Return the items exactly as they appear, from the start of the items through the line holding "Click the first", inclusive.

* * * *

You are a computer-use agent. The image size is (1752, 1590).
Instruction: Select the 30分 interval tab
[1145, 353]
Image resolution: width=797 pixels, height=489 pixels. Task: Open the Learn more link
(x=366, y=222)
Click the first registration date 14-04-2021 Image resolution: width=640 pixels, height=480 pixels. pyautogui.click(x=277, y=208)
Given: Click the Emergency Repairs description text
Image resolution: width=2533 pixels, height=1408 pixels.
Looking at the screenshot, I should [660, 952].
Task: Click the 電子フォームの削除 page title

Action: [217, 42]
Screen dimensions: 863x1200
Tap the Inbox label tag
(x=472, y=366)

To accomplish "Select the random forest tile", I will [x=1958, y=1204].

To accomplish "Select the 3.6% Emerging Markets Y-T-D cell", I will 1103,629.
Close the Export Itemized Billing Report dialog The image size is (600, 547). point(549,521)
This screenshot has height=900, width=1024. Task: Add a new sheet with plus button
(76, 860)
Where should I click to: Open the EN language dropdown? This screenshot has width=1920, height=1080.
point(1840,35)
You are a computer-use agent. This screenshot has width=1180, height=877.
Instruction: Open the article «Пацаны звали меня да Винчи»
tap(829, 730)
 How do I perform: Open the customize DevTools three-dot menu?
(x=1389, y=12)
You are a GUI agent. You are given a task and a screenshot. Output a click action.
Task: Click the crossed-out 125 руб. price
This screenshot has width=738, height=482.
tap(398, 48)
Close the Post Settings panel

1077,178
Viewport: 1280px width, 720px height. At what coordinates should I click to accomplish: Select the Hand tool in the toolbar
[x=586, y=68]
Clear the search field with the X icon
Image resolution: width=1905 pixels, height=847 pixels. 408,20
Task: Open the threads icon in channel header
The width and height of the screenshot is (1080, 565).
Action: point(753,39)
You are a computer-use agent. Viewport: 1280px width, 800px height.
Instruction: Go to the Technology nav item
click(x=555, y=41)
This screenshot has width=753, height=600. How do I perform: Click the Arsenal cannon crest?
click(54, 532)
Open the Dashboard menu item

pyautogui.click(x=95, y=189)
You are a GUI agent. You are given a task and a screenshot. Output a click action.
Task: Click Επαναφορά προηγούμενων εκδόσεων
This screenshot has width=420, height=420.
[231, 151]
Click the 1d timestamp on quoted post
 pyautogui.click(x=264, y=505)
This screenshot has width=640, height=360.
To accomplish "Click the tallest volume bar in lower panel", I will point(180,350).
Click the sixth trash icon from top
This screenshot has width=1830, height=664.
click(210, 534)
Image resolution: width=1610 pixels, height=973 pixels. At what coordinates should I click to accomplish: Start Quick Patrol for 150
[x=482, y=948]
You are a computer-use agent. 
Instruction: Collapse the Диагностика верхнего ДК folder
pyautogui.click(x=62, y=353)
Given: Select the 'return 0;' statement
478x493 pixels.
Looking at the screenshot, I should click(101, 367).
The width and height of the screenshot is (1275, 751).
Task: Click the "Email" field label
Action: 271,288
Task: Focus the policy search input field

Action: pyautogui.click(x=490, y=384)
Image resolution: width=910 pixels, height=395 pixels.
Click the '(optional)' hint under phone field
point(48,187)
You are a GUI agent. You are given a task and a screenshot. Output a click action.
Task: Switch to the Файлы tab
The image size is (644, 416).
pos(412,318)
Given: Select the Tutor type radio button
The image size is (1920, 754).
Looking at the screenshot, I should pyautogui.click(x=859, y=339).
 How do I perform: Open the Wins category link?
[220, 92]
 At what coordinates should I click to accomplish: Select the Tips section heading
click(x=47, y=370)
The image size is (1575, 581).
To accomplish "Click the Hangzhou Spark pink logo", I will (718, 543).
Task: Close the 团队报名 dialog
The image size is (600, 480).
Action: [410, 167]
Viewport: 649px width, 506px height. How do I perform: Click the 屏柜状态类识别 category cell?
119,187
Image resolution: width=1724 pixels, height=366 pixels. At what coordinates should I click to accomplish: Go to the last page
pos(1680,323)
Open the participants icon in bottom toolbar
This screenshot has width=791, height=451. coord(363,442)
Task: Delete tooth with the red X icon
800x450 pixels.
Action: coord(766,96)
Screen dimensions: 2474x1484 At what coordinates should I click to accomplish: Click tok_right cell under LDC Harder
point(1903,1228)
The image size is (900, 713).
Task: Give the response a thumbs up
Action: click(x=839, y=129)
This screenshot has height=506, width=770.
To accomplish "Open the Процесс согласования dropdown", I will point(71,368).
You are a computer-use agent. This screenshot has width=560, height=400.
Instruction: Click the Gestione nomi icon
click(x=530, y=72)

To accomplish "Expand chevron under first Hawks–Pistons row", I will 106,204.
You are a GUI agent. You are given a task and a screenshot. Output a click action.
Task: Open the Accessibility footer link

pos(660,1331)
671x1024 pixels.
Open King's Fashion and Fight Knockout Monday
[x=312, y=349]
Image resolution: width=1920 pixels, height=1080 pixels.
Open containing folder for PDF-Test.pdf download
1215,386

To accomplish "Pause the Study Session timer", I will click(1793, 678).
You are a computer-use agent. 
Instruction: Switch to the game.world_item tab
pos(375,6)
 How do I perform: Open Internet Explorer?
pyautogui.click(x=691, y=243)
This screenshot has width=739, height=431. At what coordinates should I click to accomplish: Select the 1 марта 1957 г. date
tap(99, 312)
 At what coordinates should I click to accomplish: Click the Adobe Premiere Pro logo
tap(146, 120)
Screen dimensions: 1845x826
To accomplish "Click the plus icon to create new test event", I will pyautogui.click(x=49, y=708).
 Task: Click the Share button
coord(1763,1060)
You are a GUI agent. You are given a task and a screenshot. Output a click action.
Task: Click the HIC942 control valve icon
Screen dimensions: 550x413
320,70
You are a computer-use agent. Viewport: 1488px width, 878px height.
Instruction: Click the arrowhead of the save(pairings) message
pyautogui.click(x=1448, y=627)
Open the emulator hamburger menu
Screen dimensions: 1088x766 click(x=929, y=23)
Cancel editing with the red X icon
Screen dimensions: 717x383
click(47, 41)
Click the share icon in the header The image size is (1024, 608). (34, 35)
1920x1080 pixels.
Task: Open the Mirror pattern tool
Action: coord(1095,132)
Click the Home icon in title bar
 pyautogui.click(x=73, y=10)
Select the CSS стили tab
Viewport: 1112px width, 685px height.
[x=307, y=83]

* * * *

◆ RESPONSE TO THE EXERCISE:
You are a computer-use agent. The image size is (1752, 1590).
Instruction: Select the 30分 interval tab
[1145, 353]
Image resolution: width=797 pixels, height=489 pixels. Task: Open the Learn more link
(x=366, y=222)
Click the first registration date 14-04-2021 Image resolution: width=640 pixels, height=480 pixels. pyautogui.click(x=277, y=208)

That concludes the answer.